It' easiest if you just put these into common language:
i) a cut isn't empty. a cut isn't the whole field Q.
ii) if a cut contains an element, it contains all the rationals less than that element as well.
This does not mean that every element is less than every other element. (Which wouldn't make any sense.) It just means once a cut contains an element then it will contain all those below as well.
iii) a cut doesn't have a largest element. (for any element in the cut you can find a larger in the cut.
Unstated conclusion: If q isn't in a cut then all r > q are also not in the cut.

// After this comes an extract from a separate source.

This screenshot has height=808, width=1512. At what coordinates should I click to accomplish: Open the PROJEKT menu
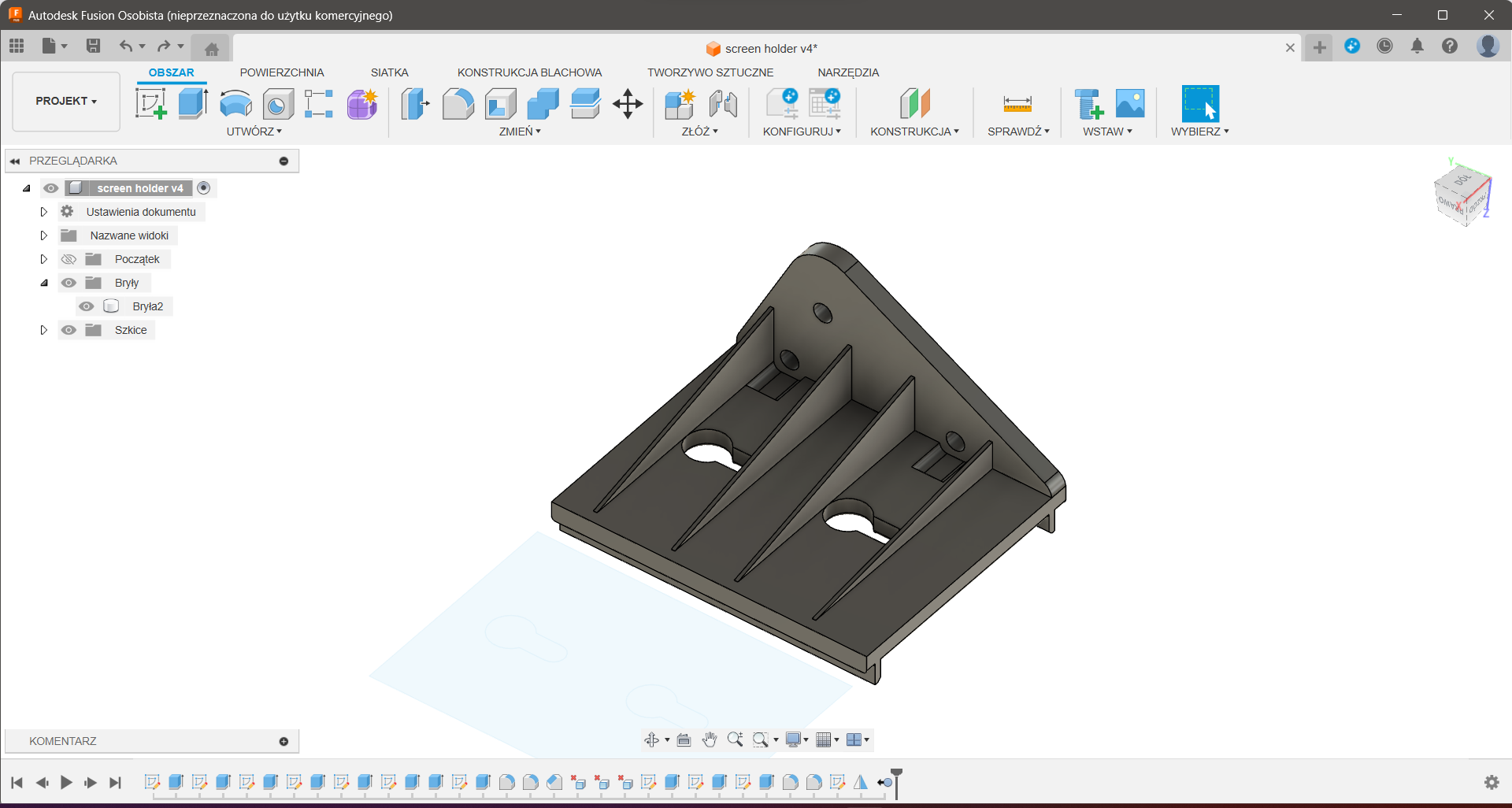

CHEATING BY LOOKING AHEAD: A cut is simply the segment $(-\infty, r) $, restricted to the rationals, for any real r . That's all.

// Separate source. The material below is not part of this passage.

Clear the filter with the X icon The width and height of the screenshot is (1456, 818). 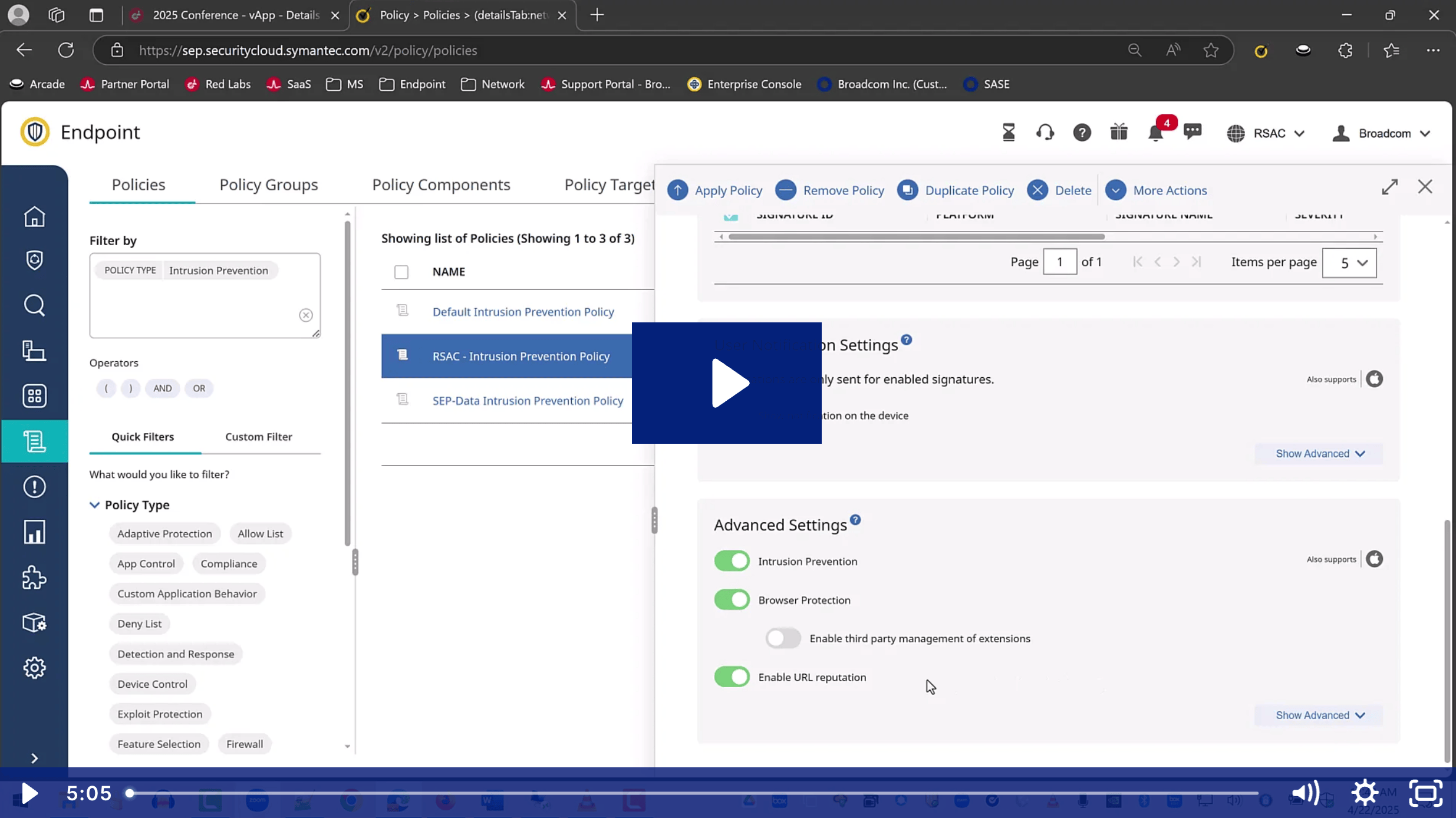[x=305, y=315]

EXCEPT we can't SAY that because we haven't defined what a real number is yet. So we ABSOLUTELY can not say that. Although that is precisely what we are getting at.
A cut is all the rationals up to ... whenever the rationals stop being in a cut. For any cut then for any rational q, either q is in the cut, or q is too big for the cut.
Cuts basically "cut" the rationals into two parts, those small enough to be in the cut, and those too big to be in the cut.
All $(-\infty, q); q\in Q$ (restricted to Q) are cuts but these are aren't the only cuts. In $(-\infty, q)$ $q$ is the rational least upper bound of the cut. Some cuts don't have rational least upper bounds. The set $\{q| q \in Q, q^2 < 2\}$ is a cut without a least upper bound. It will be the cut, $(-\infty, \sqrt 2) \cap Q$ but we can't say that because $\sqrt 2$ is utterly undefined in Q.